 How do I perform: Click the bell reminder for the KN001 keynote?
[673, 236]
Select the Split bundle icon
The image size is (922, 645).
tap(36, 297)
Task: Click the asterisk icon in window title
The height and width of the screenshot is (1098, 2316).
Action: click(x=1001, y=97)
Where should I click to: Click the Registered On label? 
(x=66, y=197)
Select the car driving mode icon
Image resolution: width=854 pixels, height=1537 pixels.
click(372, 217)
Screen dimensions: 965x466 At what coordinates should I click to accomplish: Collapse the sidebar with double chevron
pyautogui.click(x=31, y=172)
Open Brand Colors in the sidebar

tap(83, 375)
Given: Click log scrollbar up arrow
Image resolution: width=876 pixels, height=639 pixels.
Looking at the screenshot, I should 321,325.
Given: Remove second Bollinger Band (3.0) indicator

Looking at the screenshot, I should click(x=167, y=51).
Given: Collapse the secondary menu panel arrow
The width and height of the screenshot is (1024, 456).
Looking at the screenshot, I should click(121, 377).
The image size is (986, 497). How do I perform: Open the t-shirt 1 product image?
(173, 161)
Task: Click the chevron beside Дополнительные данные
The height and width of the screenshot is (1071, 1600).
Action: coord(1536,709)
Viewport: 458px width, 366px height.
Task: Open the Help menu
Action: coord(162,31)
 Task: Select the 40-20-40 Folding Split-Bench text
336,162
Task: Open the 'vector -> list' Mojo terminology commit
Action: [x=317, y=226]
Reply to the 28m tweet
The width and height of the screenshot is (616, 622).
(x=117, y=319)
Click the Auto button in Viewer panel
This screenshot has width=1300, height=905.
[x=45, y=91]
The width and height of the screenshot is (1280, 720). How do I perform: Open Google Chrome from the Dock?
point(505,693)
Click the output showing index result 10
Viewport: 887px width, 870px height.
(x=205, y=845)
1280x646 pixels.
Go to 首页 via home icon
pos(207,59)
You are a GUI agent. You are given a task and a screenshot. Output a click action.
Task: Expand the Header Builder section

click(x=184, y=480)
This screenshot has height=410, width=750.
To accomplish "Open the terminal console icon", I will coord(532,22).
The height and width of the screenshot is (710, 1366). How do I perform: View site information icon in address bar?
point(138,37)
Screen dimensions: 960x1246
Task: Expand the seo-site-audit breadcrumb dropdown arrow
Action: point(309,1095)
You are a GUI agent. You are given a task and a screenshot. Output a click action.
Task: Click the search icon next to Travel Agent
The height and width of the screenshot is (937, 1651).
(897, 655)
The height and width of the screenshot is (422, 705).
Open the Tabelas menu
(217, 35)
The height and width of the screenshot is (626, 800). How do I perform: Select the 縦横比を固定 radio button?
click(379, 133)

======

What you are asked to do => Hand back the whole listing, exactly as it is.

Solution to this exercise =>
 How do I perform: Click the bell reminder for the KN001 keynote?
[673, 236]
Select the Split bundle icon
The image size is (922, 645).
tap(36, 297)
Task: Click the asterisk icon in window title
The height and width of the screenshot is (1098, 2316).
Action: click(x=1001, y=97)
Where should I click to: Click the Registered On label? 
(x=66, y=197)
Select the car driving mode icon
Image resolution: width=854 pixels, height=1537 pixels.
click(372, 217)
Screen dimensions: 965x466 At what coordinates should I click to accomplish: Collapse the sidebar with double chevron
pyautogui.click(x=31, y=172)
Open Brand Colors in the sidebar

tap(83, 375)
Given: Click log scrollbar up arrow
Image resolution: width=876 pixels, height=639 pixels.
Looking at the screenshot, I should 321,325.
Given: Remove second Bollinger Band (3.0) indicator

Looking at the screenshot, I should click(x=167, y=51).
Given: Collapse the secondary menu panel arrow
The width and height of the screenshot is (1024, 456).
Looking at the screenshot, I should click(121, 377).
The image size is (986, 497). How do I perform: Open the t-shirt 1 product image?
(173, 161)
Task: Click the chevron beside Дополнительные данные
The height and width of the screenshot is (1071, 1600).
Action: coord(1536,709)
Viewport: 458px width, 366px height.
Task: Open the Help menu
Action: coord(162,31)
 Task: Select the 40-20-40 Folding Split-Bench text
336,162
Task: Open the 'vector -> list' Mojo terminology commit
Action: [x=317, y=226]
Reply to the 28m tweet
The width and height of the screenshot is (616, 622).
(x=117, y=319)
Click the Auto button in Viewer panel
This screenshot has width=1300, height=905.
[x=45, y=91]
The width and height of the screenshot is (1280, 720). How do I perform: Open Google Chrome from the Dock?
point(505,693)
Click the output showing index result 10
Viewport: 887px width, 870px height.
(x=205, y=845)
1280x646 pixels.
Go to 首页 via home icon
pos(207,59)
You are a GUI agent. You are given a task and a screenshot. Output a click action.
Task: Expand the Header Builder section

click(x=184, y=480)
This screenshot has height=410, width=750.
To accomplish "Open the terminal console icon", I will coord(532,22).
The height and width of the screenshot is (710, 1366). How do I perform: View site information icon in address bar?
point(138,37)
Screen dimensions: 960x1246
Task: Expand the seo-site-audit breadcrumb dropdown arrow
Action: point(309,1095)
You are a GUI agent. You are given a task and a screenshot. Output a click action.
Task: Click the search icon next to Travel Agent
The height and width of the screenshot is (937, 1651).
(897, 655)
The height and width of the screenshot is (422, 705).
Open the Tabelas menu
(217, 35)
The height and width of the screenshot is (626, 800). How do I perform: Select the 縦横比を固定 radio button?
click(379, 133)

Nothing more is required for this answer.